Anniversary Post
🙂
Work has been very demanding and I haven't been on top of the data gathering etc.
I've been reflecting a lot on
@ColinUK decision to re-run the Newcastle Diet. It will be my anniversary next week.
15th May 2021: 101kg with fasting Blood sugars at 10.3
13 weeks later - 20th August 2021 : 80.6 Kg and fasting Blood sugars @ 5.5
I stayed at 80.6 till March this year and since then the average is 83.5. This coincided with my 60th Birthday, and if I'm honest with myself, I lost my commitment and grip once I'd reached this mental milestone.
I enrolled for a half marathon (June 14th), and started training 6 weeks ago hoping this would result in more training and weight loss.
BUT, The data . . .
Fitbit Very Active Minutes (Green Columns)
up - average calories burned (Blue Line)
down.
Even though I've read Burn by
Herman Pontzer and his theory of “
constrained daily energy expenditure,” our bodies adjust how we spend our capped number of calories based on lifestyle.

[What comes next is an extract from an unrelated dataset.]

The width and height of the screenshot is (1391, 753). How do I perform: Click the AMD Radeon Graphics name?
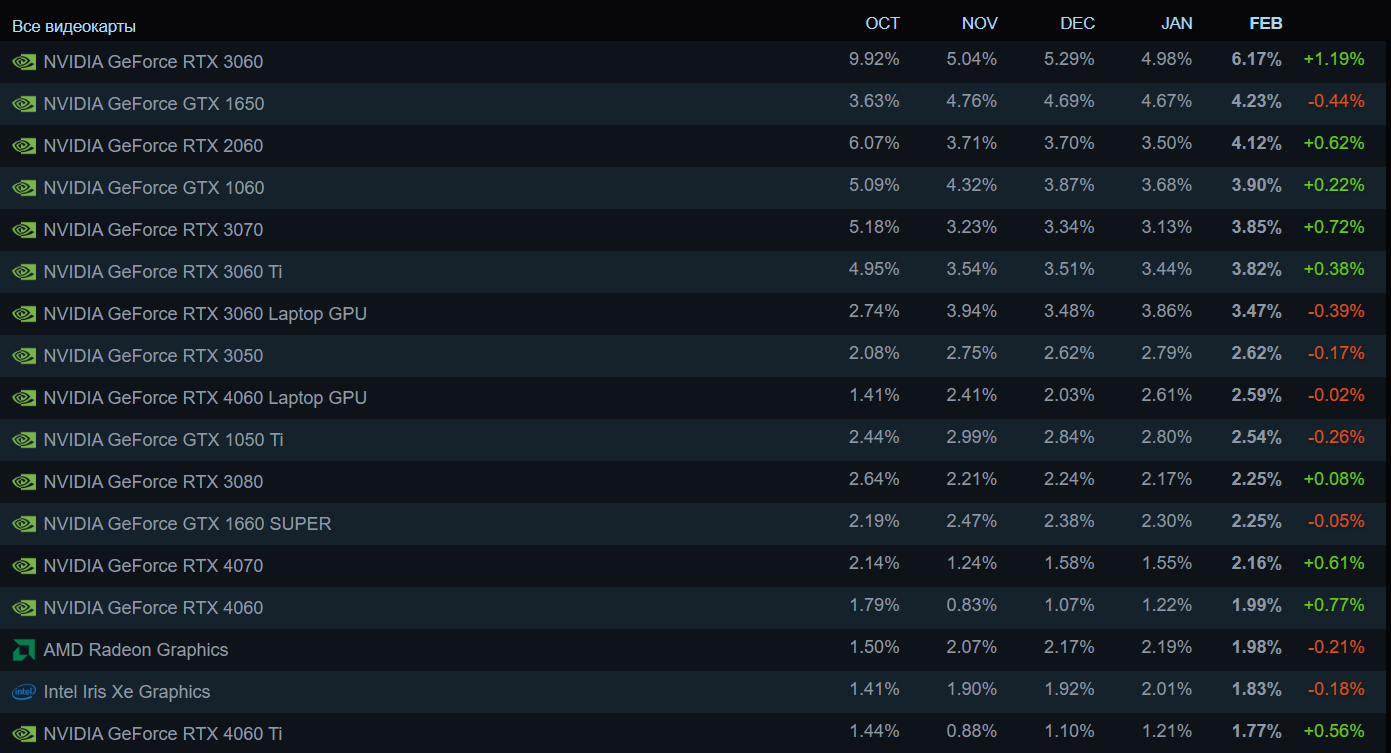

I was still surprised.

I should know this by now -
you can only lose weight by dieting. I think it would be daft to think about dieting whilst training for a half marathon. But I might 'do a Colin' and hit the 800 calories a day after this.
I would like to stress that my blood sugars are great - and this is the point of the Newcastle Diet.
I'm eating well (less carbs) drinking beer (less than I was) and it seems I can eat the occasional chocolate etc without any problem

So, a year on, I can thoroughly recommend the Newcastle Diet for putting Type 2 Diabetes into remission.